Headline

logo

Cerita Pengungsi di Palu Antusias Memilih Pakaian Layak Pakai...

Cerita Pengungsi di Palu Antusias Memilih Pakaian Layak Pakai...

DEMOKRASI - Gempa berkekuatan 7,4 magnitudo dan tsunami yang melanda Palu dan Donggala Sulawesi Tengah, Jumat (28/9/2018) lalu mengakibatkan daerah Petobo dan Balaroa lenyap karena lumpur (likuifaksi).

Akibat kondisi tersebut, sebagian besar korban yang selamat dan kini menjadi pengungsi pun tidak memiliki tempat tinggal, harta benda bahkan pakaian sehari-harinya.

Ini membuat pakaian menjadi salah satu kebutuhan utama bagi para pengungsi korban gempa dan tsunami di Palu dan Donggala.

Pantauan Kompas.com, sejumlah pengungsi terlihat berbondong-bondong dan antusias memilih-milih layak pakai yang ditumpuk di depan pengungsian warga Balaroa.

Ada yang membawa lima potong pakaian, ada pula yang membawa sepuluh sekaligus. Satu per satu korban berdatangan, beberapa mengendarai sepeda motor.

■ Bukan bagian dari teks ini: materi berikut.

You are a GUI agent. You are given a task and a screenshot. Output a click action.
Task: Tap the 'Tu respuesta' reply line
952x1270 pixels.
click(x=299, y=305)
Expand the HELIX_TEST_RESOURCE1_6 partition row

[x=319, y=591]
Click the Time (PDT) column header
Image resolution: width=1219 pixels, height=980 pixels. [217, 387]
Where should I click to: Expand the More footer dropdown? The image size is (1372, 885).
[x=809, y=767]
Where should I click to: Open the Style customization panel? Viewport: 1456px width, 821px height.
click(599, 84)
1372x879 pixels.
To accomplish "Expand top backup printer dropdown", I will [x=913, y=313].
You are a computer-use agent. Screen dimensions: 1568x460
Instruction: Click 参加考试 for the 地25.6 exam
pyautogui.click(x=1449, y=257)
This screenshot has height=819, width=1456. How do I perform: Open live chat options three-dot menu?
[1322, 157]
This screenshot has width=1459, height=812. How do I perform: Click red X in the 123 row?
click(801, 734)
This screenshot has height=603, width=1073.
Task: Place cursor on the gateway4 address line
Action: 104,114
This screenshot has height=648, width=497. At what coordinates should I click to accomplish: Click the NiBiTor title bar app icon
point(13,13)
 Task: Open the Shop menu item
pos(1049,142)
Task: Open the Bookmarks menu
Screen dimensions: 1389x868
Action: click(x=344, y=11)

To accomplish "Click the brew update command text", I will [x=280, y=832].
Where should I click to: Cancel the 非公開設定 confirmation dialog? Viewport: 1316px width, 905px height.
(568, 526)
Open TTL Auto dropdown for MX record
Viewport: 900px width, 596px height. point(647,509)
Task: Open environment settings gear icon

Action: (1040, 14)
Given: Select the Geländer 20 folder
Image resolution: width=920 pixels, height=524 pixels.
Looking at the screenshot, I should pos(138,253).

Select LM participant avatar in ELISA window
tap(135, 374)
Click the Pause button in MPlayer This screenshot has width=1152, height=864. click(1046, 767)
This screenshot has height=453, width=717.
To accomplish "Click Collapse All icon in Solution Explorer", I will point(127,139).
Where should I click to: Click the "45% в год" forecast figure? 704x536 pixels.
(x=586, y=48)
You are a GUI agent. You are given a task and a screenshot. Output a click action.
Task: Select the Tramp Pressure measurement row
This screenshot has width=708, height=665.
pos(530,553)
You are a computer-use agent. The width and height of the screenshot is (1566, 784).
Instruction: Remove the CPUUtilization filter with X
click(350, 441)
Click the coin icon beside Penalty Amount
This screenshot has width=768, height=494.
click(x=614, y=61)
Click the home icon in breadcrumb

Salah satunya adalah Nurafi (21) yang mengatakan pakaian layak pakai bantuan masyarakat tersebut sudah diletakkan sejak empat hari lalu.

“Sudah empat hari ini kaos ditumpuk begini, ketika sudah mulai tipis tumpukannya ditambah lagi bajunya,” ucap Nurafi di Balaroa, Palu Barat, Sulawesi Tengah, Sabtu (6/10/2018).

Nurafi saat itu memilih pakaian untuk dirinya dan keluarganya.

“Saya selalu ambil kok bajunya pagi sebelum mandi lalu sore saya ambil lagi. Nyicil-nyicil bawa bajunya buat adik dan mama saya juga,” ucap Nurafi.

Hal senada diucapkan Rani (36), yang mengaku senang akhirnya dapat kembali berganti pakaian karena hanya satu potong yang tersisa.

“Jangan baju, uang pun sudah tidak kita pikirkan di rumah, motor saja saya biarkan tenggelam, yang penting nyawa masih ada,” tutur Rani.

Ia mengatakan baju layak pakai sangat bermanfaat bagi dirinya dan keluarganya. Kondisi pakaian yang disumbangkan kepada korban pun baik, tak robek dan tak jelek pula.

“Bajunya bagus-bagus kok tidak ada yang robek ataupun jelek. Lumayan, saya bisa cuci baju yang saya pakai, saya pakai deh nanti baju yang saya ambil ini,” ucap Rani.

Beda halnya Wahida (28) yang mengakui pakaian di rumahnya kala itu dijarah hingga tidak satu pun tersisa.

“Baju saya waktu itu dijarah, tidak ada yang tersisa, saya lihat bentuk rumah saya pun sudah tidak ada lagi," kata dia.

Wahida meminta anaknya untuk mengambil pakaian sebanyak-banyaknya untuk persediaan ke depannya sehari-hari.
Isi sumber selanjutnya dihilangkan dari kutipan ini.